Home affordability has dipped in NCR in 2024 with affordability ratio dipping to 27% in 2024 from 34% in 2019 and 38% in 2020. It, however, remained same in 2023, according to Knight Frank Affordability Index.
Knight Frank India’s Affordability Index tracks the EMI (Equated Monthly Instalment) to income ratio for an average household.
“Home affordability has remained favourable for homebuyers in 2024 as interest rates have stayed relatively steady since the end of 2023,” said the report, adding “Home affordability witnessed steady improvement from 2010 to 2021 across the eight leading cities of India, especially during the pandemic when the Reserve Bank of India (RBI) reduced the policy repo rate (REPO) to decadal lows. However, the RBI raised the REPO rate by 250 basis points (bps) over nine months starting May 2022 to tackle high inflation, thus affecting affordability across cities in 2022.”
According to the Index, Ahmedabad is the most affordable housing market among the top eight cities, with an affordability ratio of 20%, followed by Pune at 23% and Kolkata at 24%. Mumbai was the only city to exceed the affordability threshold, standing marginally higher at 50%, albeit affordability has improved.

[Stored data entries]
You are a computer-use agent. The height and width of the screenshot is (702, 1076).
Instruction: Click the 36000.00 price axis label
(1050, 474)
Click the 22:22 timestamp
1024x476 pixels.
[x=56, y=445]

** PROBLEM 1 **
According to the home affordability report, which city is the most affordable housing market among the top eight?
** PROBLEM 2 **
Reproduce the part of the home affordability report starting at "Home affordability has dipped" and ending at "Frank Affordability Index.".
** PROBLEM 3 **
Please pick up the home affordability report after its last sentence and continue writing it.
The material is not needed.

** EXPECTED ANSWER 1 **
Ahmedabad, with an affordability ratio of 20%.

** EXPECTED ANSWER 2 **
Home affordability has dipped in NCR in 2024 with affordability ratio dipping to 27% in 2024 from 34% in 2019 and 38% in 2020. It, however, remained same in 2023, according to Knight Frank Affordability Index.

** EXPECTED ANSWER 3 **
Shishir Baijal, Chairman and Managing Director, Knight Frank India said, “Affordability plays a crucial role in sustaining homebuyer demand and driving sales, which significantly contribute to the country’s economic growth. While property prices have seen a considerable rise, the steady increase in income levels has helped individuals maintain the financial confidence needed to invest in properties. As incomes grow and the economy strengthens, end-users are more inclined to make long-term financial commitments toward asset creation. With the RBI projecting a healthy 6.6% GDP growth for FY 2025 and a stable interest rate environment, affordability levels are expected to continue supporting homebuyer demand in 2025.”
All markets have shown improved or stable affordability, leading to sustained demand for homes. The enduring shift in homebuyers’ preferences and sentiments since the pandemic has kept demand resilient and the residential market buoyant.